Riverina women's academy head coach Catherine Wood has witnessed Burns' progress first-hand.
"Sara's a quiet achiever and she listens really well," Wood said.
"She's a left-handed batter so it's a little bit different to see in the girls game but it's very handy to change the strike over and get everyone thinking about their game more.
"She hits the ball quite well and she definitely has potential to go far.
"Her father Lyle was a very good cricketer and had represented Riverina in the past. He played for Burrumbuttock, so I knew him when I was growing up, playing cricket and had a few tussles with him. He was an amazing bowler and could bat as well.

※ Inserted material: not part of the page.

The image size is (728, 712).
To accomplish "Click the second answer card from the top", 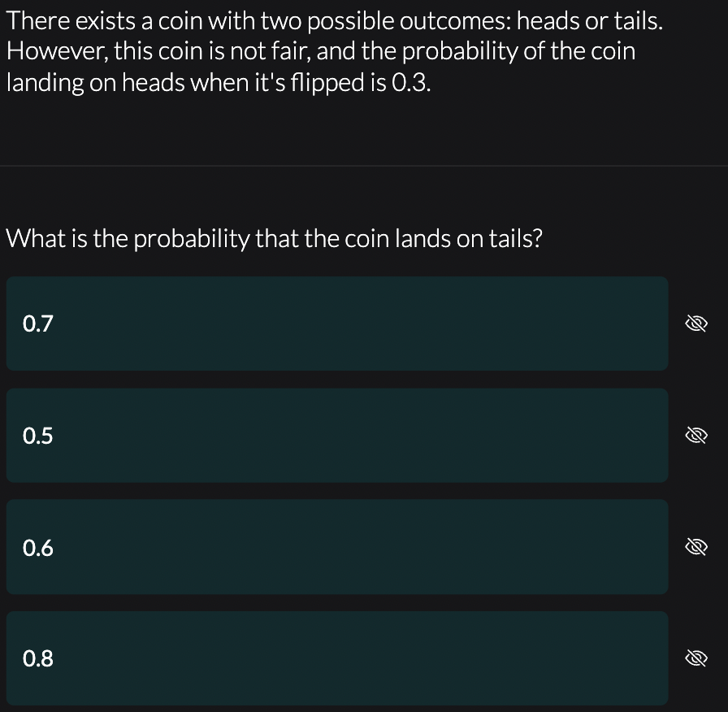I will coord(336,435).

"Sara's an only child and has taken her Dad's love for the game on board. She loves the game and is coming along very nicely."
ALSO IN SPORT
Meanwhile, two of Burns' Riverina team-mates have been selected to play for ACT/NSW Country against NSW Metro, VIC Metro and VIC Country in Albury later this month.
Alice Caldow, from Hay, is a gritty left-arm bowler who captained Riverina in the under-16 state championships.

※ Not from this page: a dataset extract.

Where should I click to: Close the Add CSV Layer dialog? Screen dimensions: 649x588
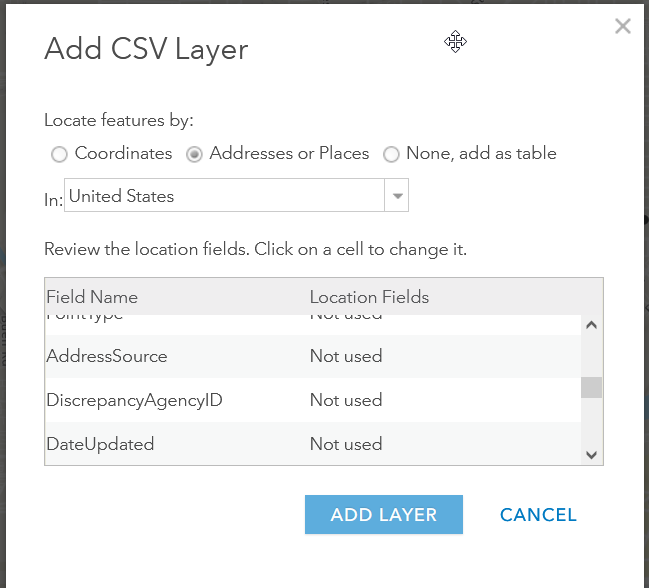(622, 27)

"She did an absolutely amazing job," Wood said.
"She came to the carnival thinking about all her players and where she should be setting fields and she thought it more than I would have given her credit for. She was outstanding and she can also swing the willow so she's a very handy player."
Wagga's Perri Nash, the grand-daughter of highly-regarded coach Warren Smith, has also made the team.
"Perri definitely has pedigree," Wood said.
"She's a fantastic leg-spin bowler, played with the Bullets this year and had a great opportunity there under Jodie Hicks.
"Both girls are backing up in the under-19s too."